29 August 2013

Book Review: Playing Grace by Hazel Osmond

"Grace Surtees has everything carefully under control – her work life, her home life and her love life – especially her love life.

But then her boss hires Tate Saunders, a brash American, to spice up the gallery tours his company provides. Messy and fond of breaking rules, Tate explodes into her tidy existence like a paintball, and Grace hates everything about him…

…doesn’t she?

Because, for Grace, the alternative would be simply too terrifying to contemplate: to love Tate rather than hate him would mean leaping out of her comfort zone, and Grace’s devotion to order hides some long-kept secrets… secrets she’s sure someone like Tate Saunders could never accept or understand."

Rating: 2.5/5

You can buy Playing Grace as a paperback or an eBook now.

I have read both of Hazel Osmond's previous novels, and really enjoyed them. It's always fun to read a new author, especially when you enjoy their books and can therefore look forward to their next releases. When a review copy of Hazel's new book Playing Grace arrived, I was really looking forward to it. I was a little cautious because it's based around art tours, and galleries, something I know nothing about at all, but I hoped that the book would introduce me to these things in a nice way, and have me interested. I have to say that while I enjoyed the final third of the book, the rest of it was a struggle for me, and I didn't click with this book as much as I had with Hazel's previous books unfortunately.

Grace has a pretty rigid life, but that is exactly how she likes it. She likes things in order - her job, her art gallery tours, and her flat. But soon, things are about to head into disarray and Grace isn't sure she can cope. Her boss Alistair hires a new tour guide, an American called Tate who Grace immediately clashes with. The pair butt heads over everything, and Grace is sure that she hates Tate.

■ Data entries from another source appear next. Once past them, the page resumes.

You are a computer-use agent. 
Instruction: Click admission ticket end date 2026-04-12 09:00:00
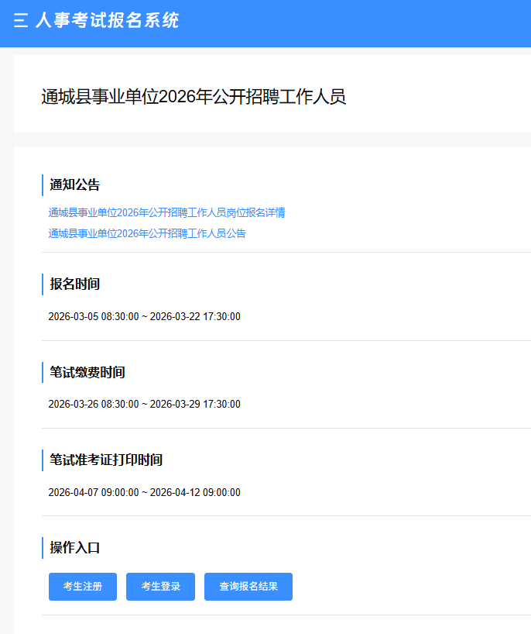[x=195, y=493]
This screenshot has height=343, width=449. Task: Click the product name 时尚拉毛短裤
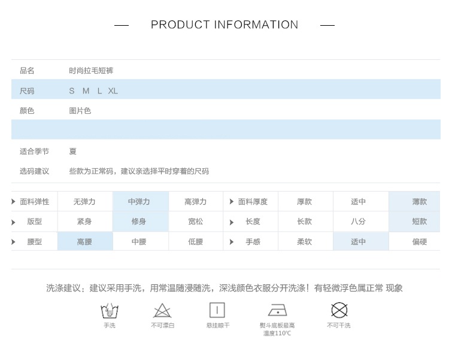tap(91, 71)
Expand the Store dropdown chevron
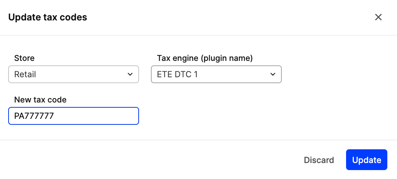The image size is (397, 179). pyautogui.click(x=130, y=74)
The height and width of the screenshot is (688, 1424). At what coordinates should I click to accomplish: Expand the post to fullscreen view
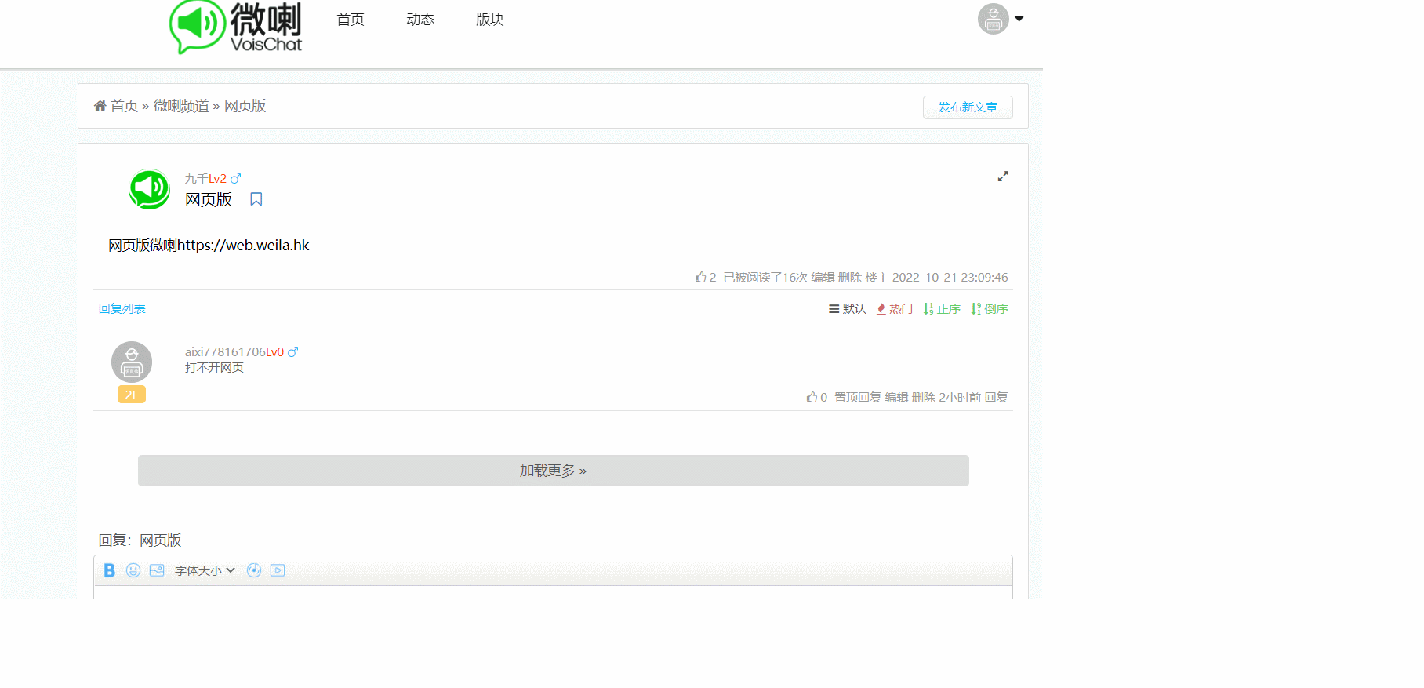click(1002, 177)
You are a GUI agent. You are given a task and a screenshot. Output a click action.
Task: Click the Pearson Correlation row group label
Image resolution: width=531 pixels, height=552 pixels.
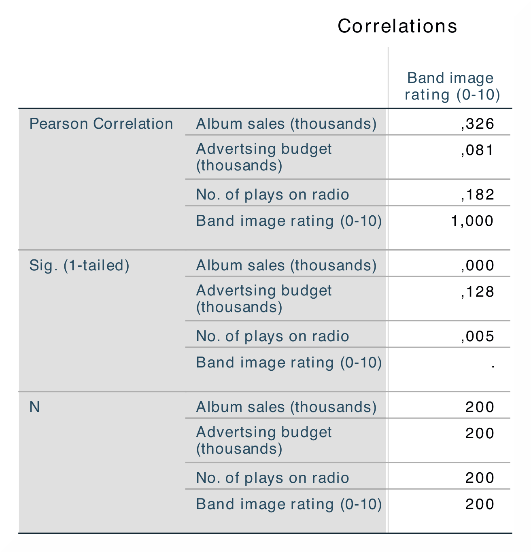click(x=101, y=124)
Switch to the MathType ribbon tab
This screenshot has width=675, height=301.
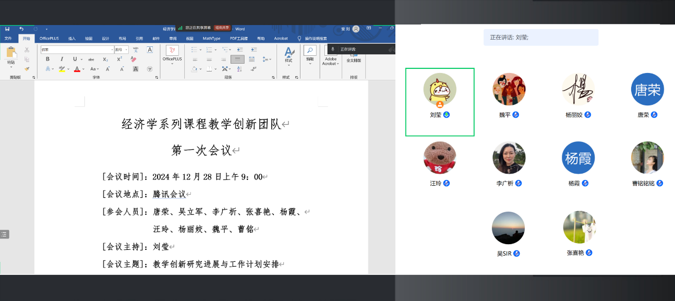[211, 38]
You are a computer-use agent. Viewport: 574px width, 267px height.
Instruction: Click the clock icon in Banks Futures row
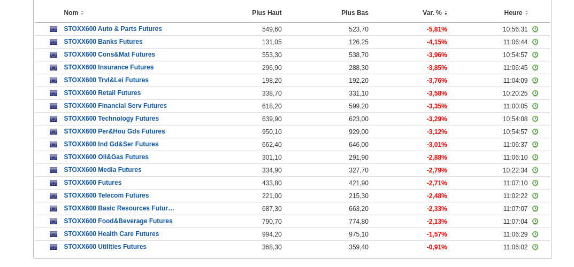tap(535, 42)
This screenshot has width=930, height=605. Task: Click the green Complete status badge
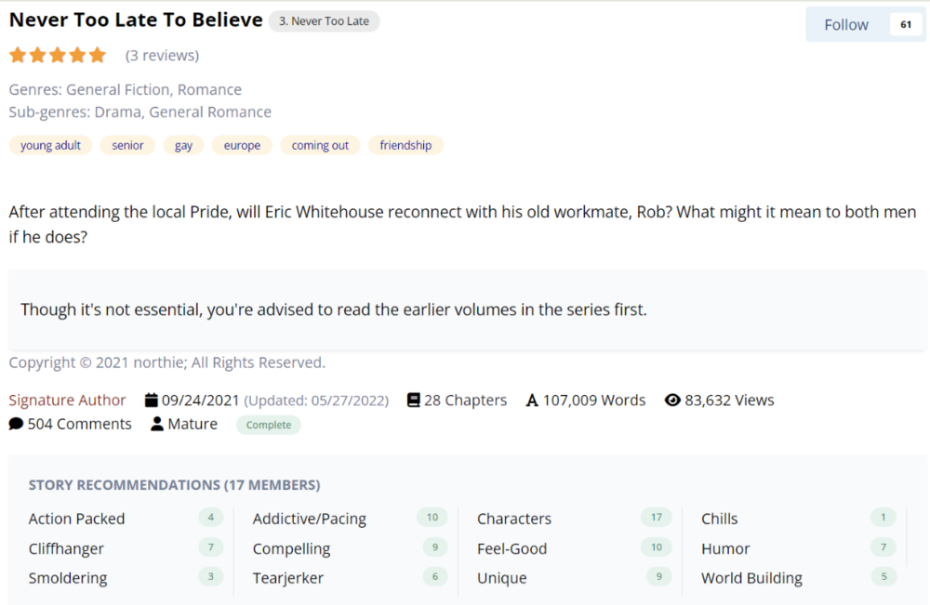pos(269,425)
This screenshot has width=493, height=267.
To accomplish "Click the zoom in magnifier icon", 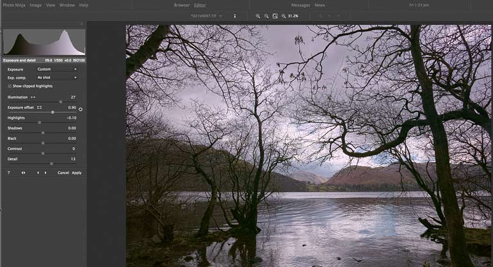I will pyautogui.click(x=258, y=16).
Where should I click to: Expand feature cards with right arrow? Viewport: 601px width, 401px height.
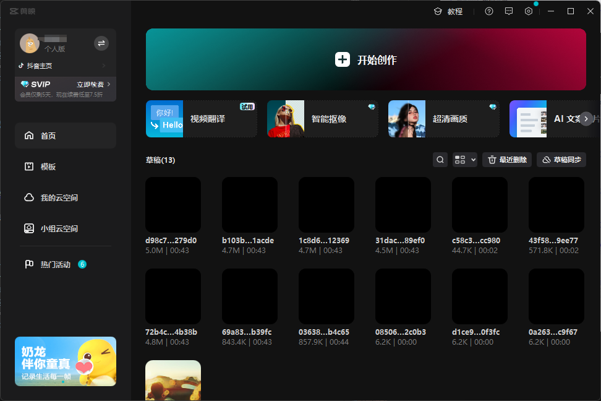coord(586,119)
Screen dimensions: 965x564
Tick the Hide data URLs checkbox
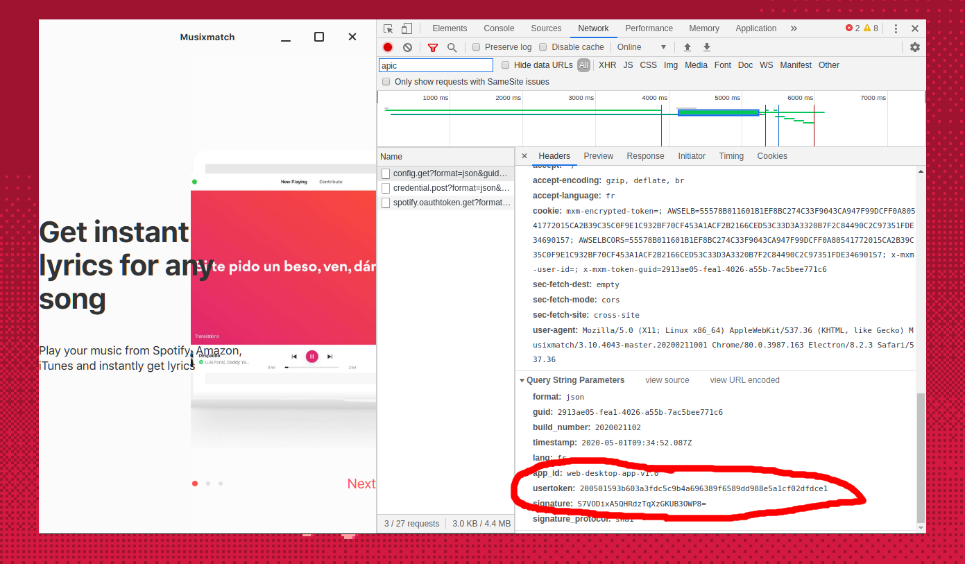pos(506,65)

When there is more drama at home, Grace begins to wonder if her perfectly ordered world is about to come crashing down around her. Will she be able to juggle her job, her home life and keep herself sane in the process? And just what is Grace going to about the awful Tate and those pesky feelings of hers?

I'll be honest and say that I did nearly give up on this book. I found the start of it to be incredibly slow and nothing was there to pull me in and make me want to read on. I didn't like Grace very much, she seemed quite odd to me and there was nothing majorly likeable about her if I am honest. I ploughed on regardless, simply because I hoped that it would get better and turn into something I would enjoy reading. However, around 200 pages in, I was still struggling and nothing had really happened. In fact, that goes for the whole book to be honest. I just felt like it wasn't going anywhere, I was constantly waiting for something exciting to happen, and despite a couple of things that occur, there was nothing there to keep me riveted. I did have to push myself to pick it up at times, and that's never a good sign with me.

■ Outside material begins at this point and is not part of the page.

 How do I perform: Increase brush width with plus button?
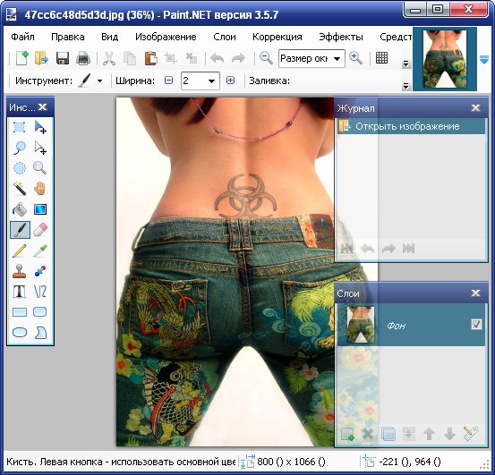point(230,81)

As I mentioned, I didn't particularly like Grace as the main character and I think that made me struggle with connecting with the book. On the other hand, I did love a couple of the other supporting characters who I thought were fantastic. I really liked Gilbert, one of the other tour guides who lives with his troubled sister Violet. Their story was quite sweet, and I was just waiting for Gilbert to let his hair down somewhat. Their boss Alistair was great too, and I liked the story around him. It was a surprise when his secrets were revealed, I certainly didn't guess it at all and I liked that this part of it was unpredictable. Tate was a bit of a strange one, he was likeable enough, fun and bubbly but I was just unsure of his intentions all the way through, I just couldn't make up my mind about him and where he fitted in with Grace.

I found that the final third of the book did pick up pace a little bit and I found myself enjoying the story a lot more. Things about Grace become a lot more clear as it goes on, but since Osmond waits right until the end for the big 'tell-all' moment, I found myself losing interest in her story, her obsession with a few paintings and the reasons behind her odd behaviour throughout the story. When it was revealed, it was too late for the characters to do anything with the revelations so it seemed a wasted opportunity to me. Art isn't a big interest to me, but Osmond did a good job of describing the galleries, the paintings and the atmosphere, but it didn't hold my attention as I had hoped, I guess you can't help it when you just aren't interested in a topic.

It's a shame for me that this book didn't live up to my expectations, because it seems other reviewers have enjoyed it. However, for me it was too slow paced, with too little going on and I found that I got bored with it in parts. I didn't like the main character, the narrative did tend to go on a little too much for me in places, and while I liked the final part of the book, it seemed too little, too late for me. I hope Hazel Osmond's next book will be back to her best like her first two novels that I loved.

1 comment:

  1. So sorry the book didn't hit the spot for you this time, but thank you very much for taking the time to read it and for the considered review.

    Hazel Osmond (not anonymous, just failed to make the URL thing work!)